The global sports betting market is massive and is expected to reach up to $130 billion by 2026. While exact figures vary across research providers, the directional consensus is consistent. The market is huge, evolving, and increasingly relying on fast, accurately collected, officially licensed sports data flowing into platforms in real time.
Sports data collection has been largely manual. Initially, statisticians and scouts used to log events from press boxes and sidelines. Thus, producing slow, inconsistent datasets, which are prone to human errors. With automated collection systems, that problem got solved. Now, we have richer tracking infrastructure and tighter commercial control over who distributes official match information.

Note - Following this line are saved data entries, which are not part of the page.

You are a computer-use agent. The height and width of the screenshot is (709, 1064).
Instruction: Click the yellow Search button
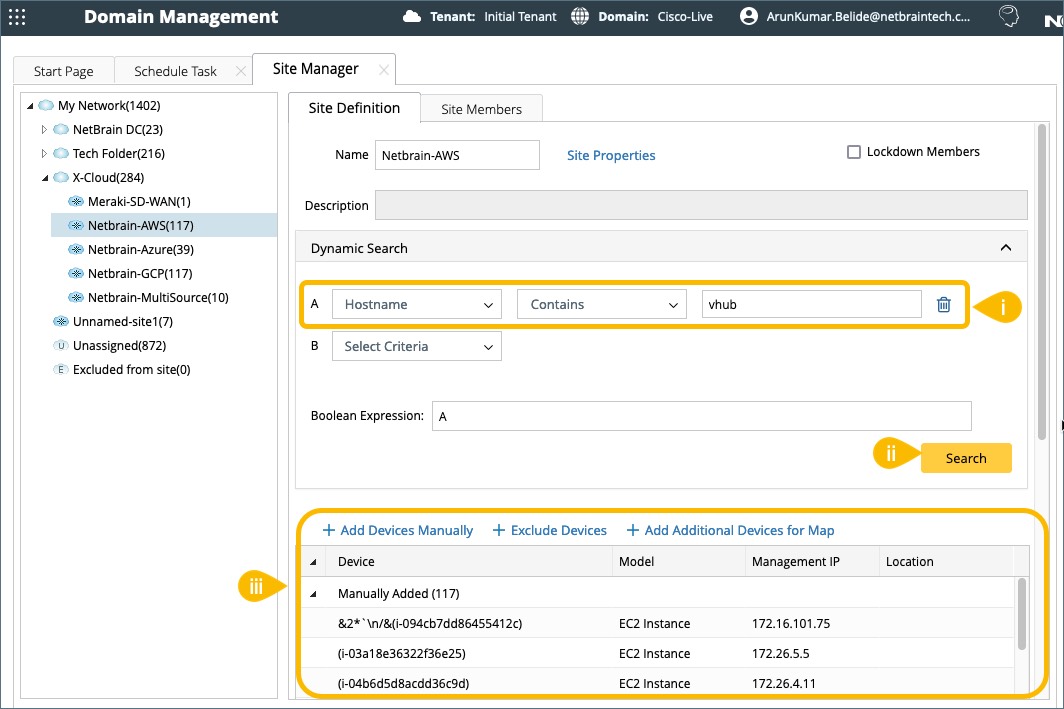tap(965, 458)

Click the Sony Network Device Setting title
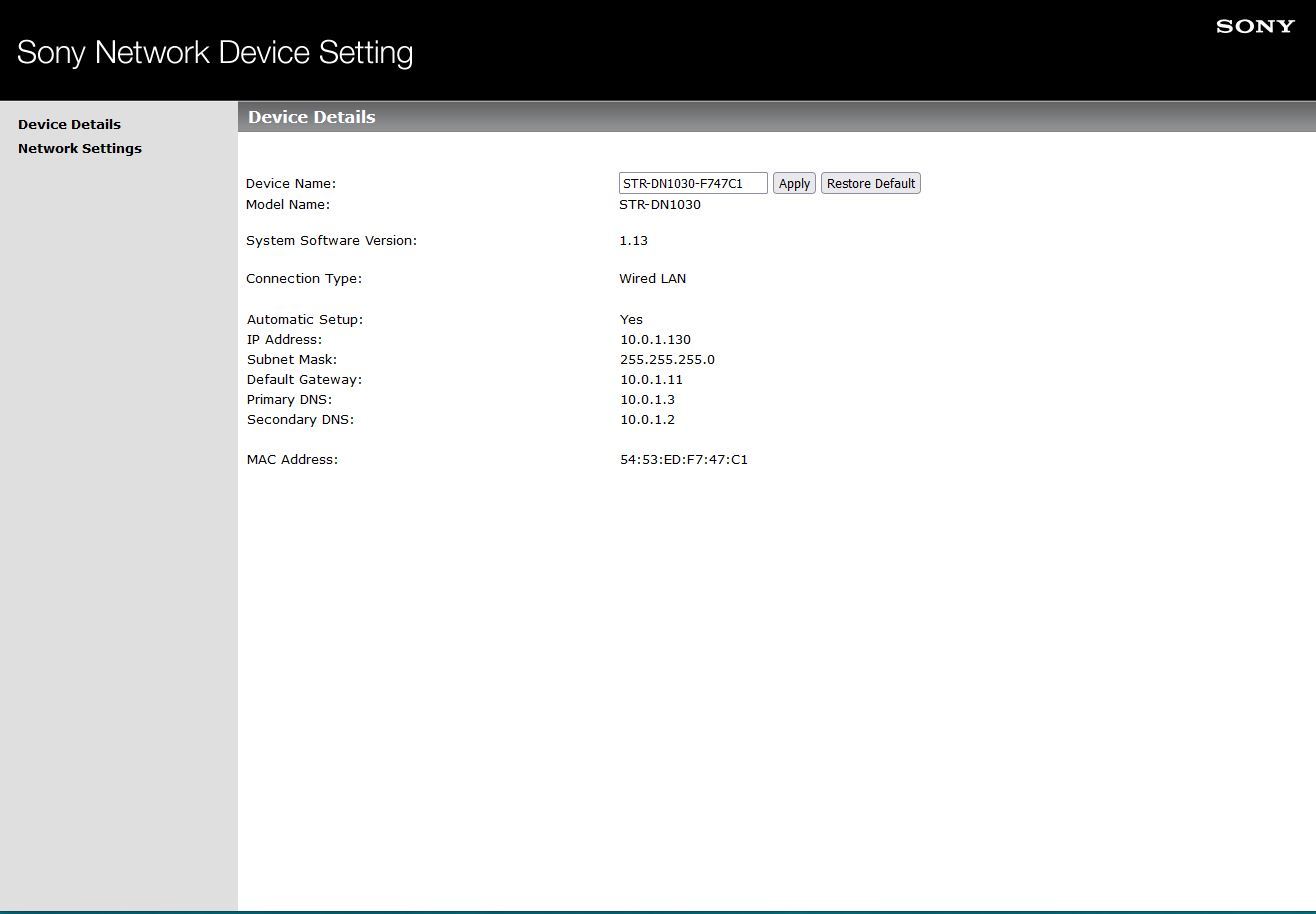click(215, 52)
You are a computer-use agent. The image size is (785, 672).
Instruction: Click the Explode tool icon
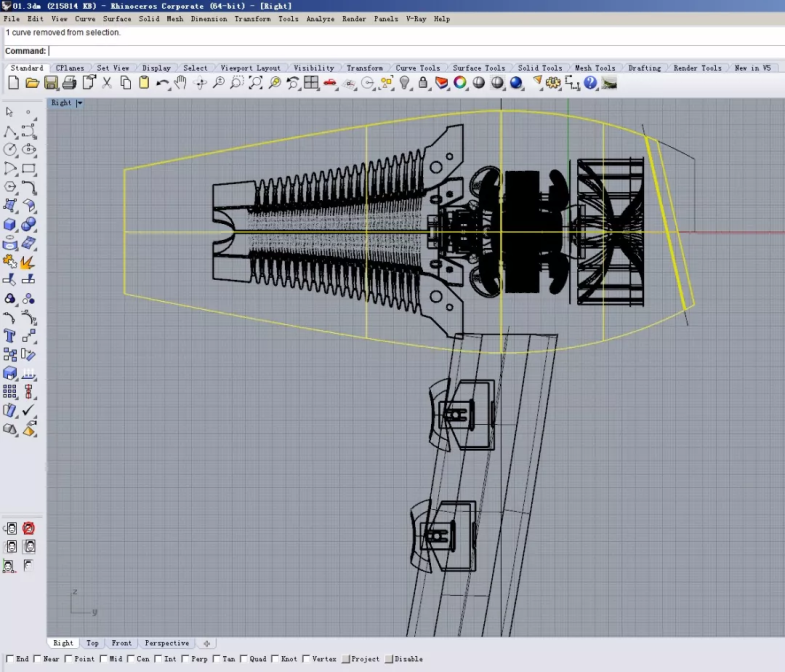[x=29, y=263]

The official match information is provided to sportsbooks, broadcasters, and fantasy providers worldwide. It was in 2023 when FIFA announced a multi-year agreement with Stats Perform to centralize the distribution of official information and streaming rights. As a result, Stats Perform gets commercially licensed match information, building a process that was way too fragmented.
Two product lines handle different parts of the commercial chain within the Stats Perform portfolio. There is Opta, which provides detailed event and player stats used by media companies, analysts, and fantasy platforms. And there is RunningBall, which delivers in-play score and odds feed services designed specifically for sportsbooks and trading desks. Both come under the same umbrella but serve distinct purposes.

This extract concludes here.